AuthorsTarancón-Díez, Laura; Rodríguez-Gallego, Esther; Rull, Anna; Peraire, Joaquim; Viladés, Consuelo; Portilla, Irene; Jiménez-León, María Reyes; Alba, Verónica; Herrero, Pol; Leal, Manuel CSIC; Ruiz-Mateos, Ezequiel; Vidal, Francesc
KeywordsElite controllers
Energy metabolism
Loss of control
Metabolomic profile
Issue DateApr-2019
CitationEBioMedicine 42: 86-96 (2019)
Abstract[Background] Approximately 25% of elite controllers (ECs) lose their virological control by mechanisms that are only partially known. Recently, immunovirological and proteomic factors have been associated to the loss of spontaneous control. Our aim was to perform a metabolomic approach to identify the underlying mechanistic pathways and potential biomarkers associated with this loss of control.

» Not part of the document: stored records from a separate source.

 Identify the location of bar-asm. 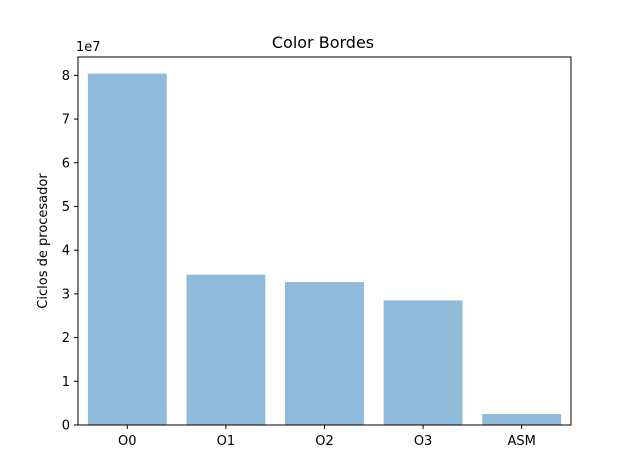
(522, 420).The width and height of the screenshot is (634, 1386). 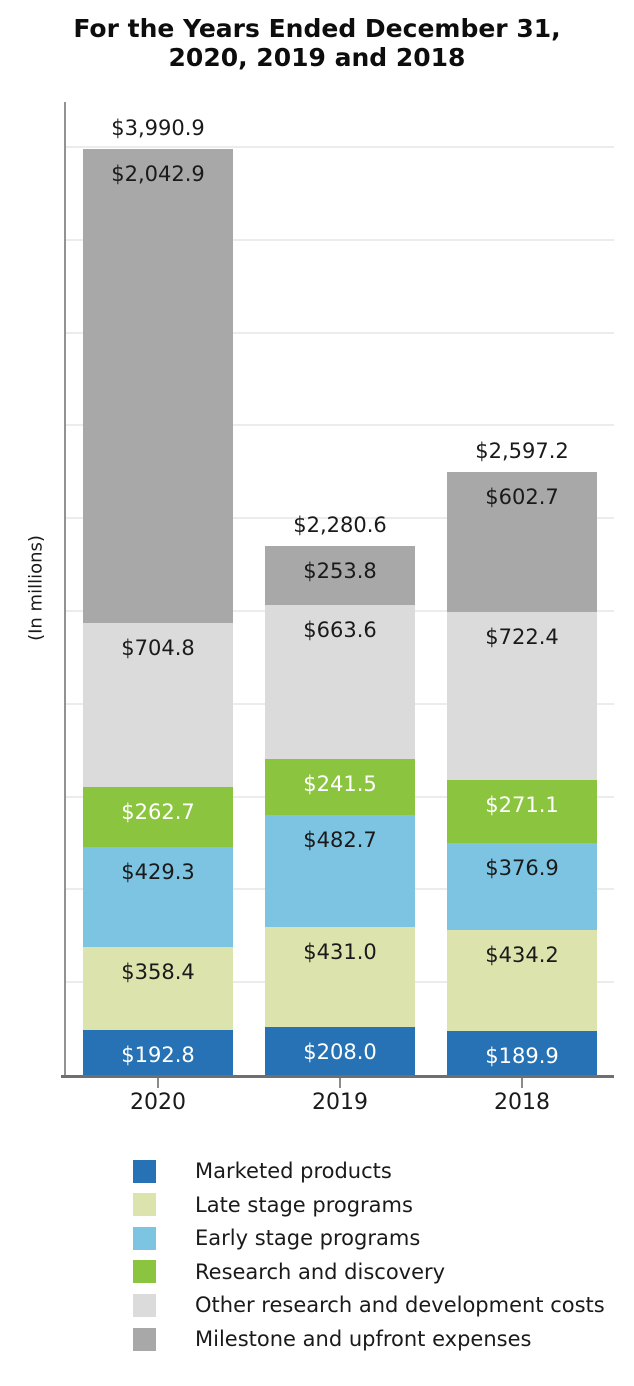 I want to click on chart-title-line2: 2020, 2019 and 2018, so click(x=317, y=58).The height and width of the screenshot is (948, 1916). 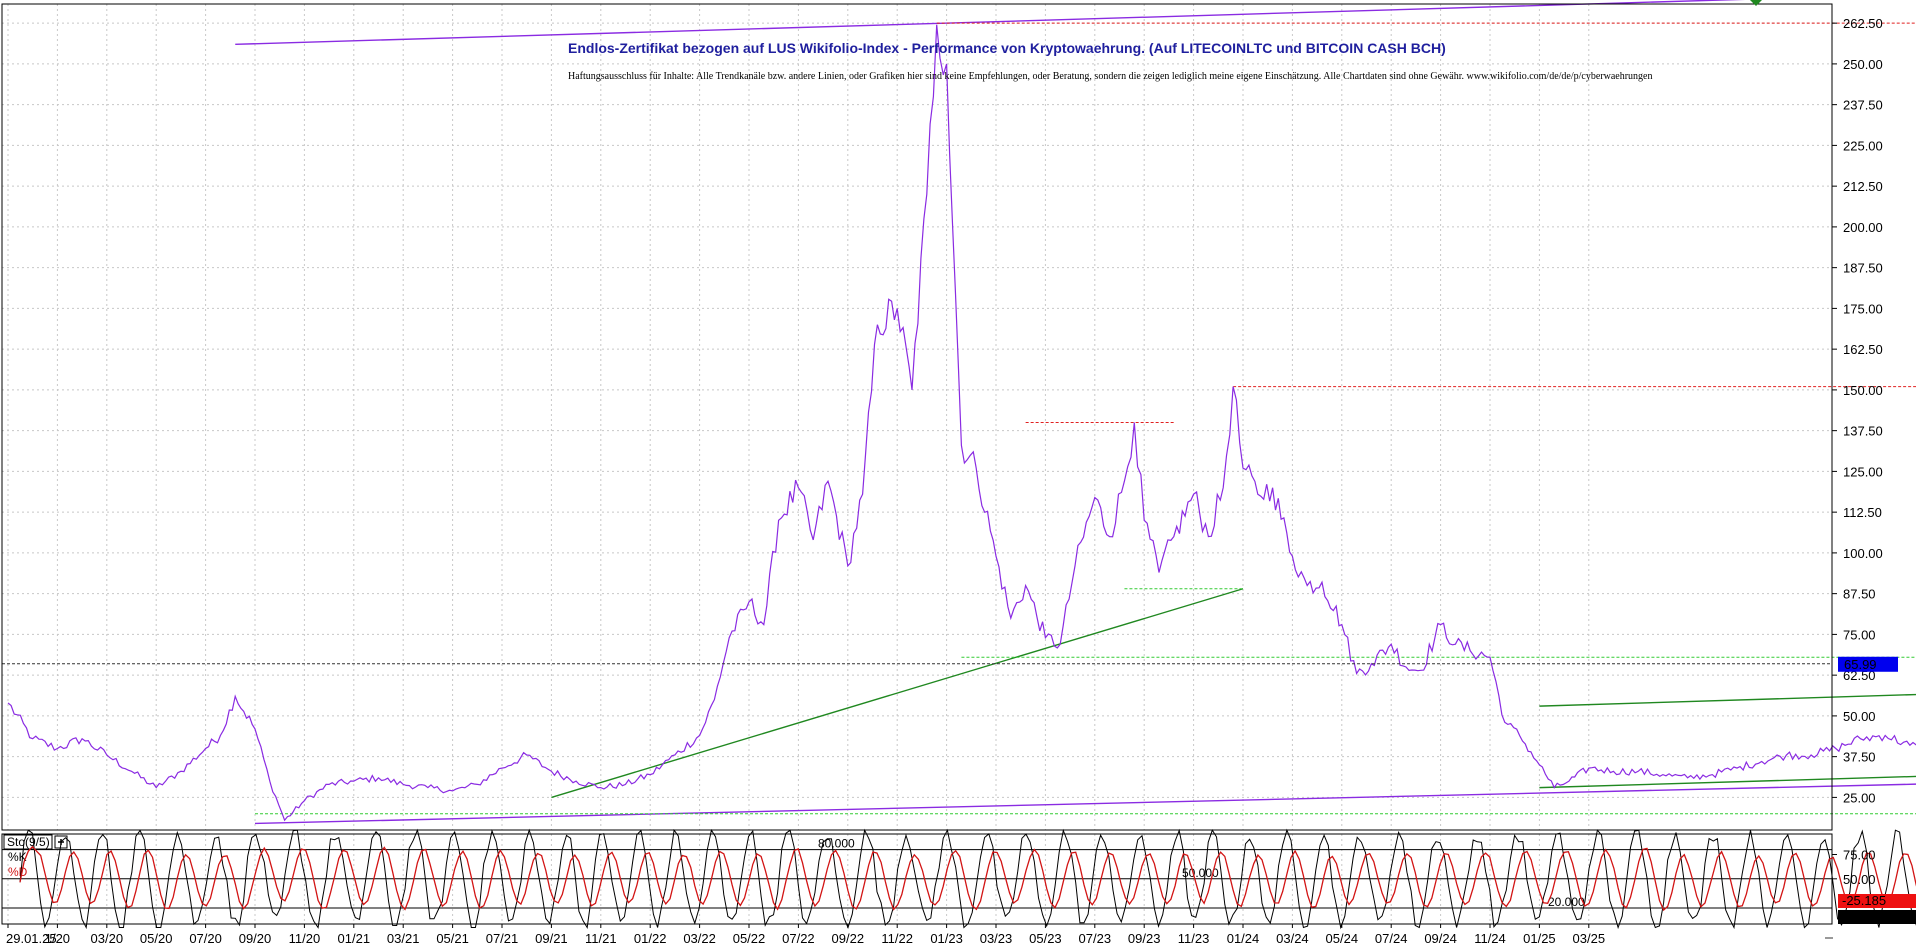 What do you see at coordinates (32, 938) in the screenshot?
I see `x-tick-label: 29.01.25` at bounding box center [32, 938].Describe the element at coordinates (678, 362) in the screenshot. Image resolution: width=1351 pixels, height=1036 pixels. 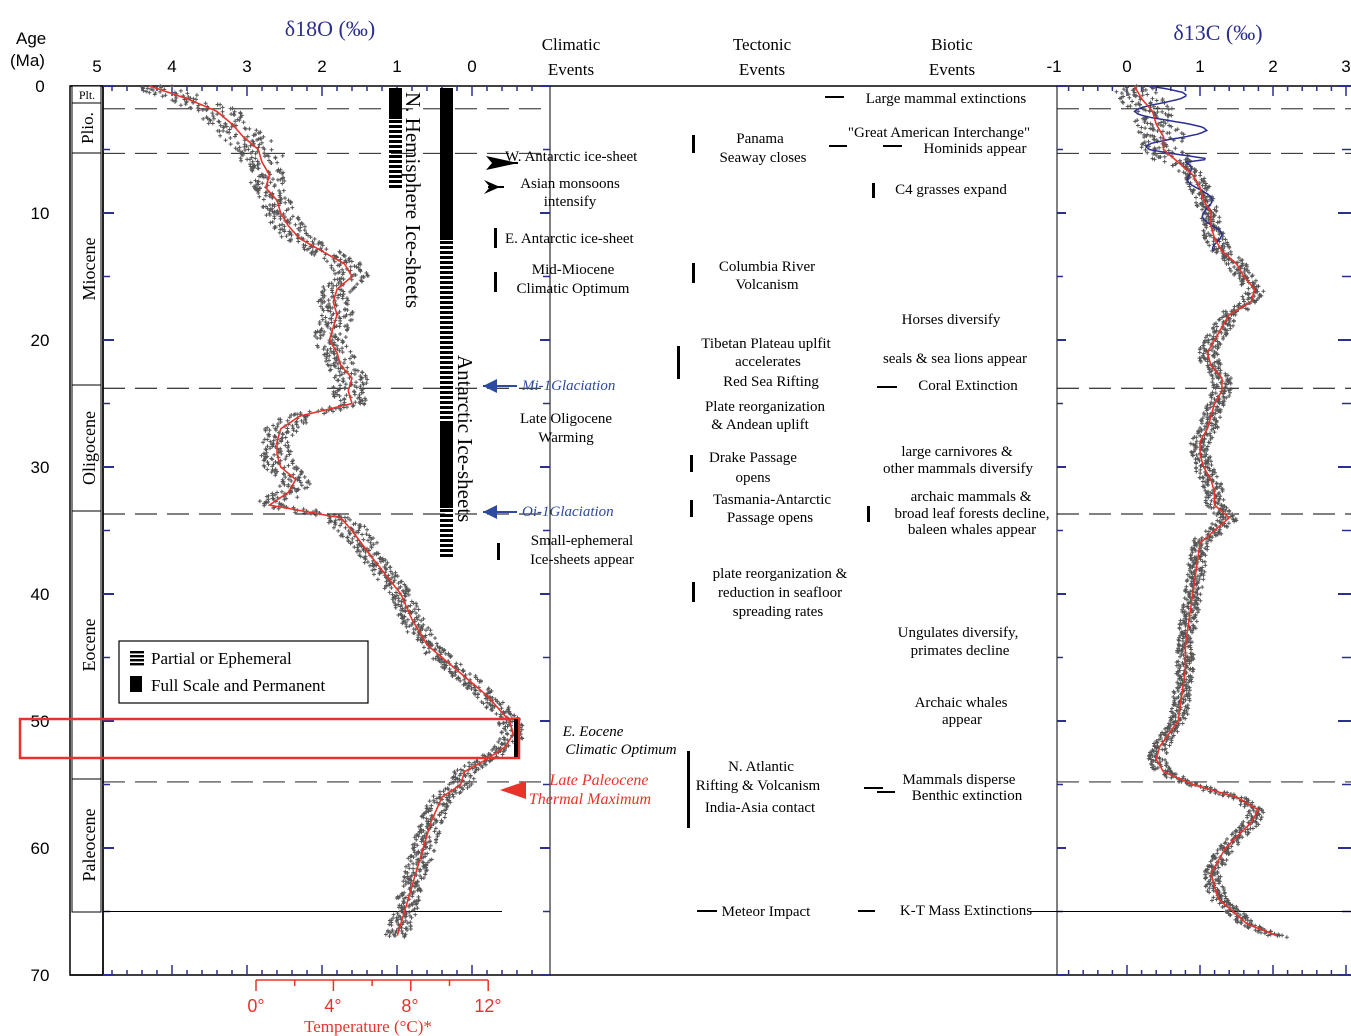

[Methods] Plasma samples from EC who spontaneously lost virological control (Transient Controllers, TC, n = 8), at two and one year before the loss of control, were compared with a control group of EC who persistently maintained virological control during the same follow-up period (Persistent Controllers, PC, n = 8). The determination of metabolites and plasma lipids was performed by GC-qTOF and LC-qTOF using targeted and untargeted approaches. Metabolite levels were associated with the polyfunctionality of HIV-specific CD8+T-cell response.
[Findings] Our data suggest that, before the loss of control, TCs showed a specific circulating metabolomic profile characterized by aerobic glycolytic metabolism, deregulated mitochondrial function, oxidative stress and increased immunological activation. In addition, CD8+ T-cell polyfunctionality was strongly associated with metabolite levels. Finally, valine was the main differentiating factor between TCs and PCs.
[Interpretation] All these metabolomic differences should be considered not only as potential biomarkers but also as therapeutic targets in HIV infection.